## INFORMATION PROVIDED
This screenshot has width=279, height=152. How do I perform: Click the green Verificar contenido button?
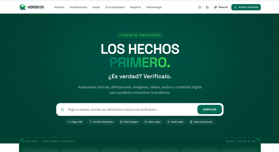(x=246, y=7)
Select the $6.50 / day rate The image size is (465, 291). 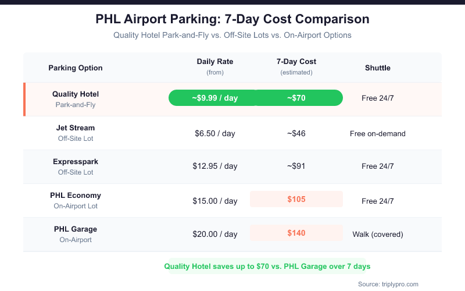click(215, 133)
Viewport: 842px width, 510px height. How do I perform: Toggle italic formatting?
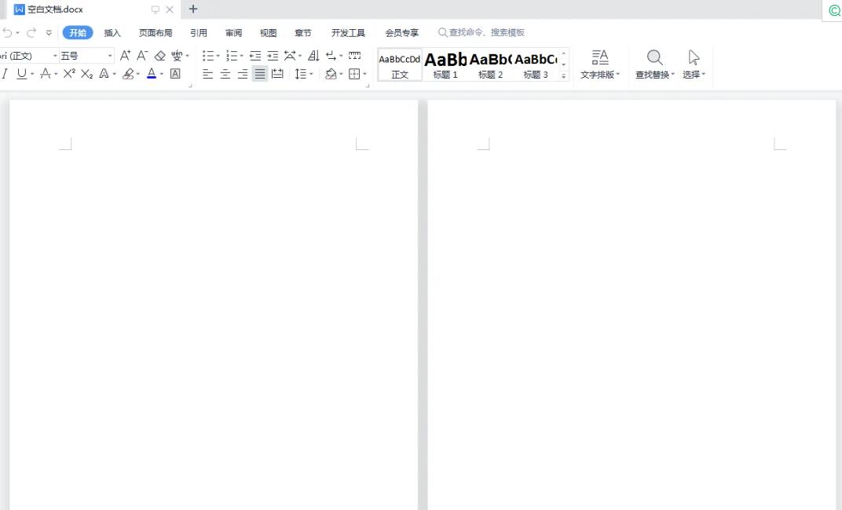coord(5,74)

## TASK DESCRIPTION
Reproduce, exactly and with no pictures, the lines from the line containing "Viewport: 842px width, 510px" through the closing line of the data above, keeping both ends.

## EXPECTED OUTPUT
Viewport: 842px width, 510px height. How do I perform: Toggle italic formatting?
coord(5,74)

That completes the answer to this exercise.